Spautin-1 是一种众所周知的巨自噬/自噬抑制剂,通过抑制去泛素酶 USP10 和 USP13 并促进 PIK3C3/VPS34-BECN1 复合物的降解,而其对选择性自噬的影响知之甚少。线粒体自噬是通过自噬-溶酶体途径去除受损和多余线粒体的一种选择性自噬形式。在这里,我们报告了一个令人惊讶的发现,尽管 spautin-1 仍然是一种有效的自噬抑制剂,但它可以促进线粒体损伤剂诱导的 PINK1-PRKN 依赖性线粒体自噬。在机制上,spautin-1 通过与 TOMM 复合物(TOMM70 和 TOMM20)的成分结合,促进全长 PINK1 在 OMM 上的稳定和激活,导致 PINK1 的线粒体导入中断,并防止 PARL 介导的 PINK1 切割。此外,spautin-1 以 PINK1-PDR-1 依赖的方式诱导 () 中的神经元线粒体自噬。在功能上,spautin-1 能够改善阿尔茨海默病 (AD) 模型中的联想学习能力。

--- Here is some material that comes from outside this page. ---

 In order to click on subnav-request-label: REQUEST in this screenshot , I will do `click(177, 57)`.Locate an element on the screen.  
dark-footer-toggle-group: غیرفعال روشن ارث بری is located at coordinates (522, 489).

总之,我们报告了 spautin-1 通过 PINK1-PRKN 途径促进线粒体自噬的新功能。由于线粒体自噬的缺陷与神经退行性疾病的发病机制密切相关,spautin-1 的促线粒体自噬功能可能表明其在 AD 等神经退行性疾病中的治疗潜力。AD,阿尔茨海默病;ATG,自噬相关;BafA1,巴弗霉素 A;CALCOCO2/NDP52,钙结合和卷曲螺旋结构域 2;CCCP,羰基氰化物 m-氯苯腙;COX4/COX IV,细胞色素 c 氧化酶亚基 4;EBSS,Earle 的平衡盐;ECAR,细胞外酸化率;GFP,绿色荧光蛋白;IA,异戊醇;IMM,内线粒体膜;MAP1LC3/LC3,微管相关蛋白 1 轻链 3;MMP,线粒体膜电位;mtDNA,线粒体 DNA;nDNA,核 DNA;O/A,寡霉素-抗霉素;OCR,耗氧率;OMM,外线粒体膜;OPTN,optineurin;PARL,早老素相关的菱形样;PINK1,PTEN 诱导的激酶 1;PRKN,Parkin RBR E3 泛素蛋白连接酶;p-Ser65-Ub,Ub 在 Ser65 上的磷酸化;TIMM23,线粒体内膜转运 23;TOMM,外线粒体膜转运;USP10,泛素特异性肽酶 10;USP13,泛素特异性肽酶 13;VAL,缬氨霉素;YFP,黄色荧光蛋白。